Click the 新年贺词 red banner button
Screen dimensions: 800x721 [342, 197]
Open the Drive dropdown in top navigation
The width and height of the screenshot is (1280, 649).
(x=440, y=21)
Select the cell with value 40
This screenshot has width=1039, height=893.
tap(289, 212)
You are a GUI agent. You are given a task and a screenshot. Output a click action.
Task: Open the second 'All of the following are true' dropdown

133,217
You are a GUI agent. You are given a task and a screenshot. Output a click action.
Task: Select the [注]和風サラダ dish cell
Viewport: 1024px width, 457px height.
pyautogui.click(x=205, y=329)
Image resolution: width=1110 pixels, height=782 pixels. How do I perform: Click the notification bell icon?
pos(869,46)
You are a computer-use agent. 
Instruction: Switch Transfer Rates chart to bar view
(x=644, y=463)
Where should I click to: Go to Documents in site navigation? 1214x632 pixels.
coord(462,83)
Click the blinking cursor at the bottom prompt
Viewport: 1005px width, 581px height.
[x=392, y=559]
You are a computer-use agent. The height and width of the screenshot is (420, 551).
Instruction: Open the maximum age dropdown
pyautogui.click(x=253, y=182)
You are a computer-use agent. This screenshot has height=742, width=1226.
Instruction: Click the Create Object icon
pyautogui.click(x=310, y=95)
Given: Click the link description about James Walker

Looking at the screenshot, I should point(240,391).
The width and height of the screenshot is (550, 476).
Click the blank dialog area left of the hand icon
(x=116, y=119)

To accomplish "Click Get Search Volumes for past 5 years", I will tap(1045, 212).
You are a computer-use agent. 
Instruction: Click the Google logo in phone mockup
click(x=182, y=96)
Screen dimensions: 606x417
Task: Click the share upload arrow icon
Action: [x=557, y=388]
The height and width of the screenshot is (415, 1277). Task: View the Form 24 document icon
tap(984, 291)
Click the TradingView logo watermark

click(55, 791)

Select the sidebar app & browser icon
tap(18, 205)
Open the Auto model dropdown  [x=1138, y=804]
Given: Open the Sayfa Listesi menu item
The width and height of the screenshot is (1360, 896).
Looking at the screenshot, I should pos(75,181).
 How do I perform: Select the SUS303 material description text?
***
**Task to carry out**
Each line above should be reproduced exactly, with nothing omitted.

**Result of the exercise**
Click the 新年贺词 red banner button
Screen dimensions: 800x721 [342, 197]
Open the Drive dropdown in top navigation
The width and height of the screenshot is (1280, 649).
(x=440, y=21)
Select the cell with value 40
This screenshot has width=1039, height=893.
tap(289, 212)
You are a GUI agent. You are given a task and a screenshot. Output a click action.
Task: Open the second 'All of the following are true' dropdown

133,217
You are a GUI agent. You are given a task and a screenshot. Output a click action.
Task: Select the [注]和風サラダ dish cell
Viewport: 1024px width, 457px height.
pyautogui.click(x=205, y=329)
Image resolution: width=1110 pixels, height=782 pixels. How do I perform: Click the notification bell icon?
pos(869,46)
You are a computer-use agent. 
Instruction: Switch Transfer Rates chart to bar view
(x=644, y=463)
Where should I click to: Go to Documents in site navigation? 1214x632 pixels.
coord(462,83)
Click the blinking cursor at the bottom prompt
Viewport: 1005px width, 581px height.
[x=392, y=559]
You are a computer-use agent. The height and width of the screenshot is (420, 551).
Instruction: Open the maximum age dropdown
pyautogui.click(x=253, y=182)
You are a computer-use agent. This screenshot has height=742, width=1226.
Instruction: Click the Create Object icon
pyautogui.click(x=310, y=95)
Given: Click the link description about James Walker

Looking at the screenshot, I should point(240,391).
The width and height of the screenshot is (550, 476).
Click the blank dialog area left of the hand icon
(x=116, y=119)

To accomplish "Click Get Search Volumes for past 5 years", I will tap(1045, 212).
You are a computer-use agent. 
Instruction: Click the Google logo in phone mockup
click(x=182, y=96)
Screen dimensions: 606x417
Task: Click the share upload arrow icon
Action: [x=557, y=388]
The height and width of the screenshot is (415, 1277). Task: View the Form 24 document icon
tap(984, 291)
Click the TradingView logo watermark

click(55, 791)

Select the sidebar app & browser icon
tap(18, 205)
Open the Auto model dropdown  [x=1138, y=804]
Given: Open the Sayfa Listesi menu item
The width and height of the screenshot is (1360, 896).
Looking at the screenshot, I should pos(75,181).
 How do I perform: Select the SUS303 material description text?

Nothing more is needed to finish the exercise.